Monday, October 31, 2016

Quercetin Asthma Treatment

If you have allergies and/or asthma, and you want to treat your condition naturally, you need to study the qualities of quercetin, which is a naturally occurring substance in many foods. Quercetin acts on some allergy- and asthma-causing substances within your body, slowing or stopping your body's usual strong allergic response to your allergy and asthma triggers.

What Quercetin Is

    Quercetin falls into the flavonoid class of antioxidants. This flavonoid acts on your body's release of histamines and other inflammatory or allergy-causing chemicals in your body. When you encounter a substance that your body reacts very strongly to, causing you to sneeze, develop a stuffy nose, hives, get watery eyes or develop an asthma attack, these chemicals and/or histamines increase to an abnormally high level in your body. Your nose, eyes and lungs then react, not to the allergy-causing substance, but to the histamines and other allergy chemicals present in such a high level.

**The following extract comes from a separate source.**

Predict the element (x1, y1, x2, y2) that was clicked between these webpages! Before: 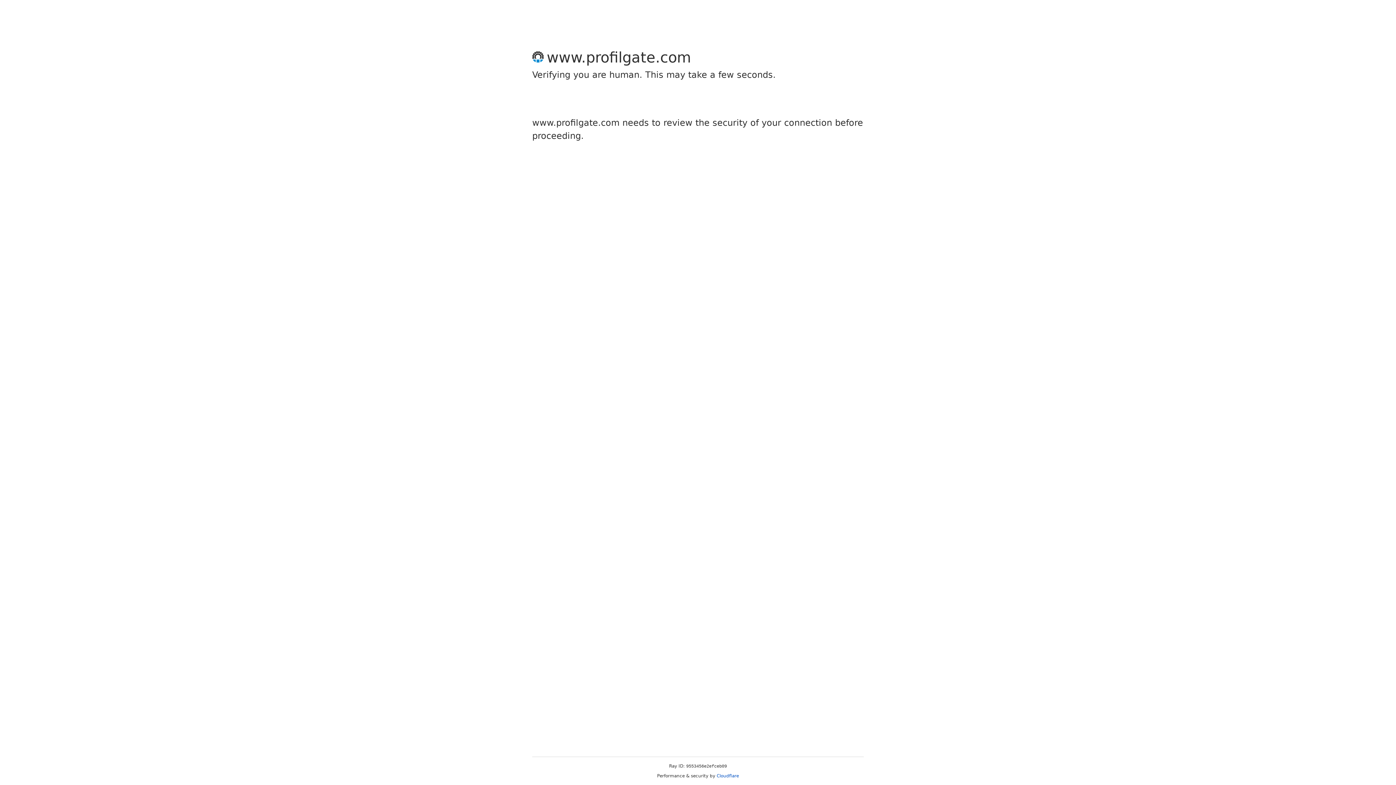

    Quercetin is related to one of the better-known flavonoids, rutin. It's found in blue-green algae and throughout the plant kingdom. Rutin and quercetin are plant pigments that help to protect plants from environmental stresses.

What Quercetin Does

    Quercetin, as a bioflavonoid, gravitates toward basophils and mast cells in your body. Once in these cells, it works to calm the membranes and keeps them from overloading your body with allergy-causing chemicals and histamines that your body reacts so strongly to. In sufficient quantities, quercetin can block your usual strong allergic response to the substance you have just encountered, be it animal dander, pollen or dust mites.

    If you have asthma (allergic), the substances you're allergic to initiate your body's immune response with histamines and other chemicals in your system. Your lungs react and it becomes harder for you to breathe; your chest becomes tight, your airways produce excess mucous and you begin to cough. Your body is releasing not only histamines but also leukotrienes. Quercetin works to inhibit the release of this substance in your body.

    If your diet is naturally high in foods such as sprouts, whole grains, fruits and vegetables, you're already eating a diet high in quercetin. This flavonoid is also available as a nutritional supplement, but because it is not water soluble, you should take it along with bromelain (found in pineapple), which also has anti-inflammatory properties.